Calibration of Airborne Multiangle SpectroPolarimetric Imager (AirMSPI) polarization measurements, and in-flight comparisons with the Research Scanning Polarimeter (RSP) and the Spectropolarimeter for Planetary EXploration (SPEX)

The Airborne Multiangle SpectroPolarimetric Imager (AirMSPI) is a remote sensing instrument for the characterization of atmospheric aerosols and clouds. AirMSPI, flying onboard the NASA ER-2 aircraft at 20 km altitude, participates in field campaigns since 2013, including ORACLES (2016). The pushbroom camera is mounted on a programmable, motorized gimbal for multi-angle observations at 10x10 m2 resolution. Eight spectral bands within 355-935 nm are recorded, 3 of which also measure linear polarization.

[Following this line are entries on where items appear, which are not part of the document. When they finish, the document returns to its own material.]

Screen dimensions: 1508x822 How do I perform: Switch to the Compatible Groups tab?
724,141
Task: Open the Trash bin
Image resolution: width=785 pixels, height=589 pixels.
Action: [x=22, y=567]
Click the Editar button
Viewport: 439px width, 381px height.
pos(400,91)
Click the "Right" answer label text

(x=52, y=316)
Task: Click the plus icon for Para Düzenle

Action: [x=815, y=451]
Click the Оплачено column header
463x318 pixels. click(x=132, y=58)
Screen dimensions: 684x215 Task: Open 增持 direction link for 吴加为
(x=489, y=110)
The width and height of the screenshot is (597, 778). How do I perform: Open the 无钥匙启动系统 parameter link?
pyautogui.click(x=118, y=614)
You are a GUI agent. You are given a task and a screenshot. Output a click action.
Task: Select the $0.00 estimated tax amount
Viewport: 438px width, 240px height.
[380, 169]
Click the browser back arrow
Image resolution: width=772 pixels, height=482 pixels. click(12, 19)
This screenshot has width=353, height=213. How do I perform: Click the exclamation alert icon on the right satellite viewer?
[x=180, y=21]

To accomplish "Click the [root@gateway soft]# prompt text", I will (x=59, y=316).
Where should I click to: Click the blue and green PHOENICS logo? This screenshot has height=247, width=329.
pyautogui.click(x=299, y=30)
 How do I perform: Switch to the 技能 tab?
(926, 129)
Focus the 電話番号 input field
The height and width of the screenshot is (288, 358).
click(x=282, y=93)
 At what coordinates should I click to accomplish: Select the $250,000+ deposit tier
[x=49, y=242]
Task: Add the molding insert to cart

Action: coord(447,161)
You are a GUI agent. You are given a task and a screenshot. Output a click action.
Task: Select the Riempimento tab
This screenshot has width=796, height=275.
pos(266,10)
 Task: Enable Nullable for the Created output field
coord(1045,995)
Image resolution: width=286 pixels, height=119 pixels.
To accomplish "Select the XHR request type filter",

Photoelastic modulators (PEMs) encode the polarized and total intensities in each polarimetric pixel as the amplitude and offset of a modulated intensity pattern, such that the ratio of the two is insensitive to pixel-to-pixel differences. This technique, developed to enable the high-accuracy imaging polarimetry required for aerosol species discrimination, will also be applied in the Multi-Angle Imager for Aerosols (MAIA) satellite instrument. We present the calibration and accuracy validation of AirMSPI polarization measurements. The main calibration, describing the instrument's response to any degree (DoLP) and angle of linear polarization, is performed in the lab using a recently updated, carefully designed and characterized polarization state generator (PSG-2). Validation measurements using an independent polarimeter show agreement in DoLP to within 0.001 for several DoLPs across the 0-1 range. The PEMs' retardances and phases, which are different and not necessarily stable in flight, are extracted from measurements of the on-board validator, a partially polarized light source located inside the instrument housing, which is viewed before and after each target. Although this calibration does not rely on the validator's DoLP, and the validator was not designed for DoLP calibration, the frequent measurements of its DoLP provide an upper limit for AirMSPI's in-flight polarimetric stability, which is 0.001. A correction for the actual PEM retardances and phases in the science data is finally extracted from the data itself. The aforementioned calibration techniques were recently implemented in the data processing pipeline. We present in-flight polarimetric comparisons against the RSP and SPEX instruments, and comparisons of aerosol retrievals against collocated AERONET stations.